En este sentido cumple reiterar que la acción de tutela, no se erige en mecanismo sustituto o paralelo de los instrumentos o procedimientos ordinarios creados por el legislador para debatir en el escenario natural del proceso aspectos no controvertibles en sede constitucional, cuando quiera que las defensas propuestas no han sido definidas por la jurisdicción y no “se agoten por completo los recursos que se podrían interponer ante los jueces ordinarios o que se establezca con certeza que ya no procede ninguno, la solicitud de amparo no puede abrirse paso, pues se dejaría de lado el principio de subsidiariedad característico de la protección constitucional que constituye el objeto de la petición que ahora se resuelve” (sent.12 de febrero 2008, exp.2008-00132-00). 6.

Por tanto, ante la evidente existencia de otros medios de defensa judicial para debatir en el escenario propio del proceso la temática puesta de relieve por el censor, resulta inviable por esta vía excepcional escrutar desde el ámbito de los derechos fundamentales, el acierto o no de los pronunciamientos judiciales sobre los cuales se cierne el reclamo, porque de lo contrario sería invadir el ámbito de competencia atribuida a otras jurisdicciones y se desconocería la autonomía e independencia que caracteriza la función judicial, todo lo cual conlleva al fracaso del amparo solicitado con fundamento en la causal de improcedencia establecida en el artículo 6 del Decreto 2591 de 1991, conforme se dispondrá en la parte decisiva de esta providencia. DECISIÓN Con fundamento en lo expuesto, la Corte Suprema de Justicia, Sala de Casación Civil, administrando Justicia en nombre de la República y por autoridad de la ley, DENIEGA el amparo constitucional solicitado.

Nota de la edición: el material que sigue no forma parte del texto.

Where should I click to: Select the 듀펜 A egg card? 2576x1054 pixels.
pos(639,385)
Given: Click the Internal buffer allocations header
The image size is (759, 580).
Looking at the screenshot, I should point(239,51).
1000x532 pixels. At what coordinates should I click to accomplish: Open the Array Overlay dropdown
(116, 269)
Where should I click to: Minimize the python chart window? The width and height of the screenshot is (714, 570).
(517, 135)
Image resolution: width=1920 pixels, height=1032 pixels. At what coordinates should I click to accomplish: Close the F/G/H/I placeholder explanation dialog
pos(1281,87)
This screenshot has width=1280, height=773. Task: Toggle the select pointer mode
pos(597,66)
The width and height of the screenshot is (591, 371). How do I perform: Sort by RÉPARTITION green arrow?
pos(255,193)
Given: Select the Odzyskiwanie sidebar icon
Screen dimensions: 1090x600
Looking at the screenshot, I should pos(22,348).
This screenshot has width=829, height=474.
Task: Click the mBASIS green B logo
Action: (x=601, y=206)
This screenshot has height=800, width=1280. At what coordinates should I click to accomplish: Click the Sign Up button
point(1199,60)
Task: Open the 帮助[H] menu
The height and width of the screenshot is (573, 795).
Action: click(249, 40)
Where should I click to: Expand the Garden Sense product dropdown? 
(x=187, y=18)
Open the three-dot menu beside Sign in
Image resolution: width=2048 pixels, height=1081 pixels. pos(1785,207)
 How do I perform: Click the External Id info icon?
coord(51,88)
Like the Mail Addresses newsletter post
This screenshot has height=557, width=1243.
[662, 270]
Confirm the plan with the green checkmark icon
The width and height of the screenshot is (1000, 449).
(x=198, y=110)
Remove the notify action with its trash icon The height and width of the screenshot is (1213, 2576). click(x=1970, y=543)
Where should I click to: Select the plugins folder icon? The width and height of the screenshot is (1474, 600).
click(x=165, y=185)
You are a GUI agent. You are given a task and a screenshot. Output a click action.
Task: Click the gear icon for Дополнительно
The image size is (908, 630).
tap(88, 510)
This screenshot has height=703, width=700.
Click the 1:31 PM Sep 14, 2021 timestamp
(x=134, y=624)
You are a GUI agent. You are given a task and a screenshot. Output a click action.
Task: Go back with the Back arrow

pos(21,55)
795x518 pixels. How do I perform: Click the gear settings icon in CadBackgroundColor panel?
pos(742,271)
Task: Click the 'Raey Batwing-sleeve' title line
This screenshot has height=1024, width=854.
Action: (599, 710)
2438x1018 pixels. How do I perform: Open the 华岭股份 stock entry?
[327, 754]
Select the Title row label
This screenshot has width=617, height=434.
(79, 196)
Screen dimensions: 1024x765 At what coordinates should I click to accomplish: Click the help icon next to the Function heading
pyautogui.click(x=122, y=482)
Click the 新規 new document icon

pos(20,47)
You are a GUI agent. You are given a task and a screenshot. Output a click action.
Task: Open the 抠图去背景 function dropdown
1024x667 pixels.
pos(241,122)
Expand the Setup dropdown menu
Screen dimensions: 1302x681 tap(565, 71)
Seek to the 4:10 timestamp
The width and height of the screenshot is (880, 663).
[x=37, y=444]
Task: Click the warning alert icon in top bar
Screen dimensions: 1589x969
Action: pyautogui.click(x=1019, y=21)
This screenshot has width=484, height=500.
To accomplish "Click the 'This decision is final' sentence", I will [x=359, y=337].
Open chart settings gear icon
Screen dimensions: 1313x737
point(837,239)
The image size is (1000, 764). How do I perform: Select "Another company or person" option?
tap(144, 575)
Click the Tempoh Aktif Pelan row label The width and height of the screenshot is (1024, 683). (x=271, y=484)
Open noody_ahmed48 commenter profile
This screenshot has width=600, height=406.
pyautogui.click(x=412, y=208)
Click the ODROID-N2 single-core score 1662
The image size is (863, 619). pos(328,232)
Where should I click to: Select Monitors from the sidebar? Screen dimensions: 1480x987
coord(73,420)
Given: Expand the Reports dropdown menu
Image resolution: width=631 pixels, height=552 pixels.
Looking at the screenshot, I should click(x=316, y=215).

Comuníquese mediante telegrama a los interesados, y si la decisión no es impugnada, remítase el expediente a la Corte Constitucional para su eventual revisión. WILLIAM NAMÉN VARGAS JAIME ALBERTO ARRUBLA PAUCAR RUTH MARINA DÍAZ RUEDA PEDRO OCTAVIO MUNAR CADENA ARTURO SOLARTE RODRÍGUEZ CÉSAR JULIO VALENCIA COPETE EDGARDO VILLAMIL PORTILLA PAGE 8 WNV.